Ex-Con Posing as Famous DJ Talked His Way Into CAPA, Met With Students
Jerez Coleman served prison time in 2016 for making false threats against the D.C. metro system and was once profiled on the MTV show “Catfish.”
A man who once appeared on the MTV’s Catfish — a reality TV show about people who fake their identities online — somehow worked his way into the High School for Creative and Performing Arts on Broad Street on Thursday by posing as a famous DJ for Alicia Keys, according to the School District of Philadelphia.
6ABC was the first to report that the man was actually Jerez Coleman, known as Kidd Cole from Catfish. Coleman was featured on the show’s fourth season after allegedly pretending to be a rapper/producer/musician and convincing a young woman to book shows for him — by paying upfront and out of her own pocket — under the pretense that she and Coleman were working in conjunction with Kanye West’s GOOD record label.

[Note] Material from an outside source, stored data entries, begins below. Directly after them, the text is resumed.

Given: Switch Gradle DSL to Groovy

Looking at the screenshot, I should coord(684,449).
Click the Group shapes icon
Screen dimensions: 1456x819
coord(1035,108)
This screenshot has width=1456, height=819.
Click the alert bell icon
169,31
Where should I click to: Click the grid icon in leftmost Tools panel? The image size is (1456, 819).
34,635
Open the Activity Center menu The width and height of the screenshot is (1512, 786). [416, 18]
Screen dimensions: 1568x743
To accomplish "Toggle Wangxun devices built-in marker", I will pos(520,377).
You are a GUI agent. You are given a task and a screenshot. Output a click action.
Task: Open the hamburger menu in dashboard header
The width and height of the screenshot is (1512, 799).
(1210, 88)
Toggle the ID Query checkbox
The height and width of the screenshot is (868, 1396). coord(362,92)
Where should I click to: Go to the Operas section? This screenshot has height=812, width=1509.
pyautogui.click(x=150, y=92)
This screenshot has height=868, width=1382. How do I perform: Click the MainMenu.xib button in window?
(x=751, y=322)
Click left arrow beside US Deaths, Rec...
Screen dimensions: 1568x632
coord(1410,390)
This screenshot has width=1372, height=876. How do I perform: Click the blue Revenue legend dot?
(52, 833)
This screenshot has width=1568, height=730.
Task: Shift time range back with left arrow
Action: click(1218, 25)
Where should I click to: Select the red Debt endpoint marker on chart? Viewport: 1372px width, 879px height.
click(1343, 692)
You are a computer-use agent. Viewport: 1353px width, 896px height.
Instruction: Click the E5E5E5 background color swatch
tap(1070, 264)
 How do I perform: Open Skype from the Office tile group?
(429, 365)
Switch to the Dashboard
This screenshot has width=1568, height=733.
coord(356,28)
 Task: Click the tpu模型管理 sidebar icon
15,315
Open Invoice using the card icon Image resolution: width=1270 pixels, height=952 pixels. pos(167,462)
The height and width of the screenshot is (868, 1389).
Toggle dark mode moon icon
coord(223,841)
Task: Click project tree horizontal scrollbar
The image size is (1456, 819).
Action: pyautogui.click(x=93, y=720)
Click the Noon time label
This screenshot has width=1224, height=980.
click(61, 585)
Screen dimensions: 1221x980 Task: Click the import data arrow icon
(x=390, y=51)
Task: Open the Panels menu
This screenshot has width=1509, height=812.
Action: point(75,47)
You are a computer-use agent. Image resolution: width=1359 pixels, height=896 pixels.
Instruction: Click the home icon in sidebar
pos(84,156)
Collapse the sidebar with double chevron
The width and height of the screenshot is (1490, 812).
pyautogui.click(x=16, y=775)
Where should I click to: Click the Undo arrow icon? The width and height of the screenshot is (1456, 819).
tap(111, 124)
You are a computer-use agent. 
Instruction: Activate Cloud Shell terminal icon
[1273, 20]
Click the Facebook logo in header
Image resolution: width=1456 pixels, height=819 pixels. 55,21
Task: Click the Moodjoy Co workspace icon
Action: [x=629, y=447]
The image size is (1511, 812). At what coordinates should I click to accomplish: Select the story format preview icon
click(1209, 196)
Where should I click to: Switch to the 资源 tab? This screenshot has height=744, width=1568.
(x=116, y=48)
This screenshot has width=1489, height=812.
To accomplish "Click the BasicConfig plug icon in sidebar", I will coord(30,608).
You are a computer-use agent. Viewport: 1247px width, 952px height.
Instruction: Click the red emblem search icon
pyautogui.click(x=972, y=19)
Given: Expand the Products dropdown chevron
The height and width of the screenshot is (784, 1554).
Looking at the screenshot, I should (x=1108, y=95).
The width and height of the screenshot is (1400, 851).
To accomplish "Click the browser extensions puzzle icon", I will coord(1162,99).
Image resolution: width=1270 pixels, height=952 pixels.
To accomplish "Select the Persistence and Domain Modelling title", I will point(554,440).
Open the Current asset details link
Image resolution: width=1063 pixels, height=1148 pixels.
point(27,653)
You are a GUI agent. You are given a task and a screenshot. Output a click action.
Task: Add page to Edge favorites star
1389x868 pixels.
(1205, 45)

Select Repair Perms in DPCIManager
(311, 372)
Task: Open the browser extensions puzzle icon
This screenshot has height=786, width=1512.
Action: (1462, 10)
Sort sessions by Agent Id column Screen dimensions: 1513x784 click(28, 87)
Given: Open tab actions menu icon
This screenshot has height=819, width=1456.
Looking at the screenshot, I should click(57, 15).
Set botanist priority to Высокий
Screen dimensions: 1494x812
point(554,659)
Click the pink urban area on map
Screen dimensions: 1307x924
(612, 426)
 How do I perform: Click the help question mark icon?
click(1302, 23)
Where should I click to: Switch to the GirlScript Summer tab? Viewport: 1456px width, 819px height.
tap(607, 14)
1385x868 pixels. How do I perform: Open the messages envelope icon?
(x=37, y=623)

On Thursday morning at CAPA, Coleman reportedly referred to himself as “DJ Official Silent Assassin” and entered the school with two district officials, who were supervising and filming him, and two men acting like bodyguards. 6ABC reports that Coleman talked and rapped with students. According to the news organization, one student said she thought he was acting “shady,” so she looked him up and figured out who he was.
Coleman isn’t just known for his “Catfish” appearance: He also has a criminal record. He was sentenced to 21 months in prison in March 2016 after he called in false threats against the Washington, D.C., transit system more than 300 times between December 2014 and May 2015. At that time, attorneys with the Department of Justice said that:
“In one such call, for example, made on Dec. 12, 2014, Coleman called 911 to report that he and his friends had bombs and were on a Metrobus at the Potomac Avenue Metro station in Southeast Washington. During the call, Coleman stated, “We are going to blow the entire whole bus…everybody is going to die in ten minutes…” This call prompted an immediate emergency response. MPD and Metro Transit Police were diverted from other duties and dispatched, emergency lights on and sirens blaring, to the scene. … They searched each seat of the bus, the wheel wells, the undercarriage, and the exhaust pipes. Throughout this search, the bus was out of service. After the thorough investigation, police determined that the 911 call was a hoax.”
Philadelphia School District spokesperson Lee Whack called Coleman an “impersonator” and said that he “should not have been approved to speak in our schools.”
Coleman was released from federal prison at the end of 2016.
Whack said school officials were present during Coleman’s interactions with students and that he passed through a metal detector to enter CAPA. The district plans to send an email to parents regarding the issue on Friday.
“We are definitely going back over all of our procedures in order to make sure something like this does not happen going forward,” Whack said.